An osmium-peroxo complex for photoactive therapy of hypoxic tumors

The limited therapeutic effect on hypoxic and refractory solid tumors has hindered the practical application of photodynamic therapy. Herein, we report our investigation of an osmium-peroxo complex ( Os2 ), which is inactive in the dark, but can release a peroxo ligand O 2 •− upon light irradiation even in the absence of oxygen, and is transformed into a cytotoxic osmium complex ( Os1 ). Os1 is cytotoxic in the presence or absence of irradiation in hypoxic tumors, behaving as a chemotherapeutic drug. At the same time, the light-activated Os2 induces photocatalytic oxidation of endogenous 1,4-dihydronicotinamide adenine dinucleotide in living cancer cells, leading to ferroptosis, which is mediated by glutathione degradation, lipid peroxide accumulation and down-regulation of glutathione peroxidase 4. In vivo studies have confirmed that the Os2 can effectively inhibit the growth of solid hypoxic tumors in mice.
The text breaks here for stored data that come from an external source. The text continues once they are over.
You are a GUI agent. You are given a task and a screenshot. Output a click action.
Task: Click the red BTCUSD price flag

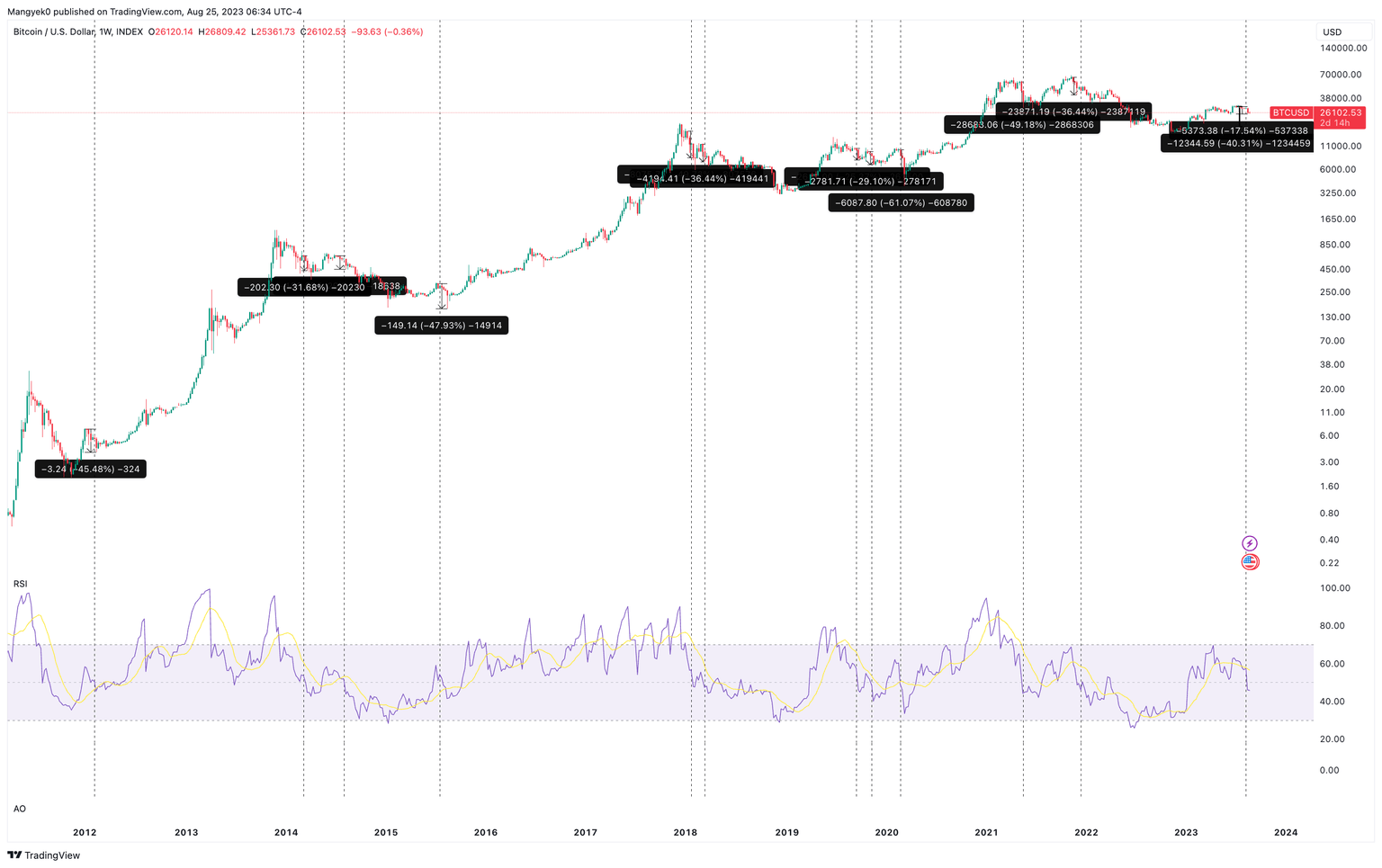(1290, 112)
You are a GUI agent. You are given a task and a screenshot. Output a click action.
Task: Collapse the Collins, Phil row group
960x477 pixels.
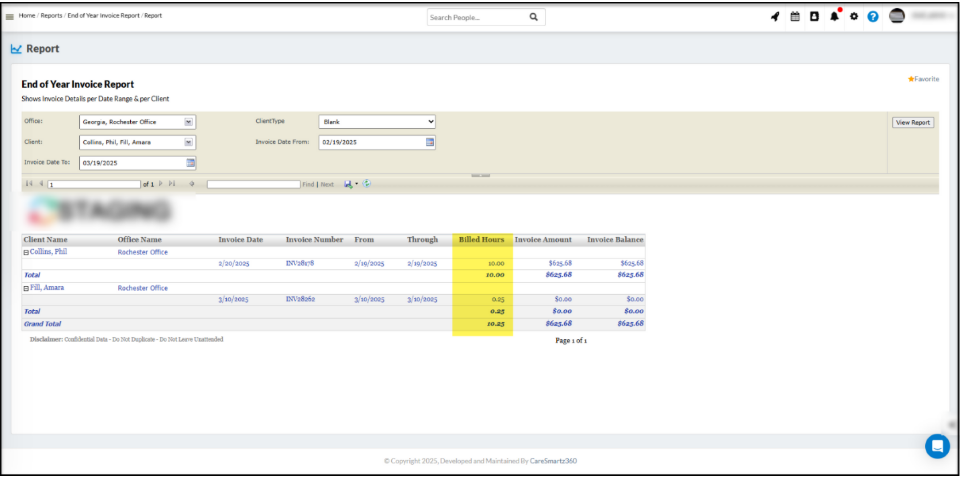point(26,252)
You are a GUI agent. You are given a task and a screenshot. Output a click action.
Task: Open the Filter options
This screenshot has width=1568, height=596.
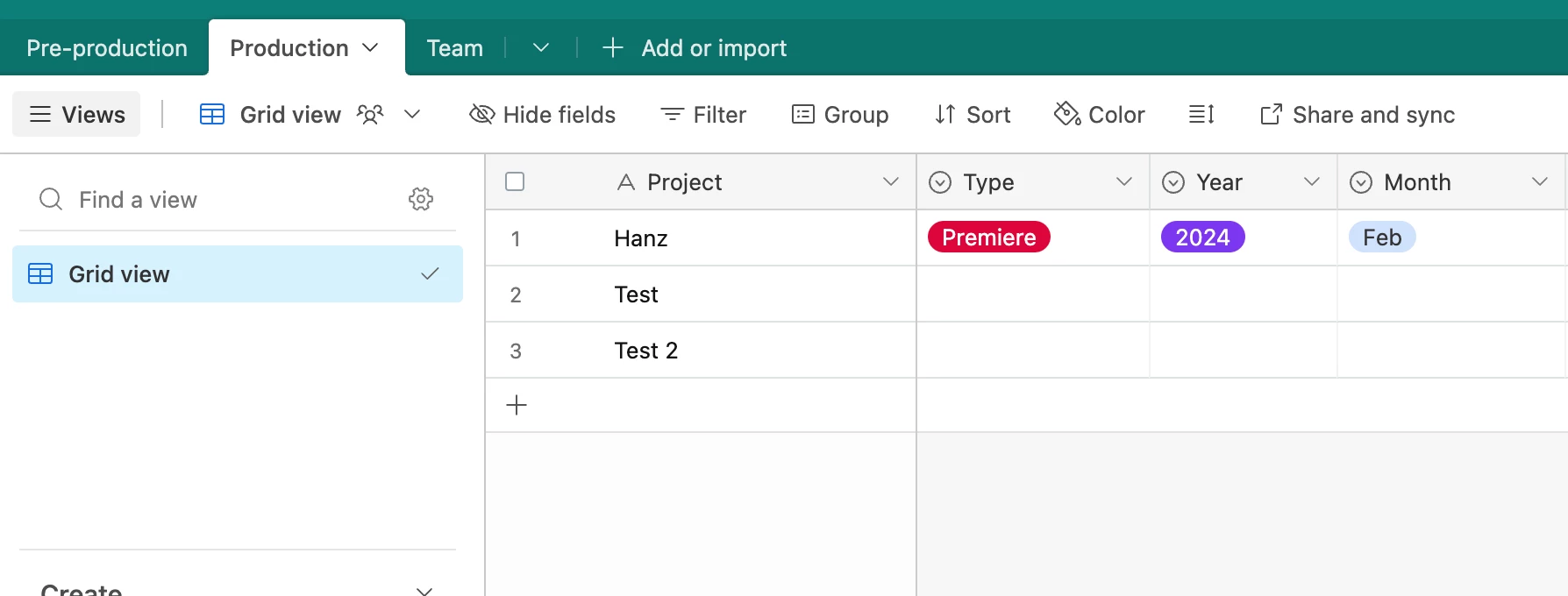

A promising strategy is proposed for the treatment of hypoxic tumors with metal-based drugs. Photodynamic therapy has been a promising technique for the treatment of tumours. In this manuscript, the authors report on the photoactivation of the osmium peroxo complex and its potential use for chemotherapy and photodynamic therapy under blue light irradiation against tumours in their hypoxic environment.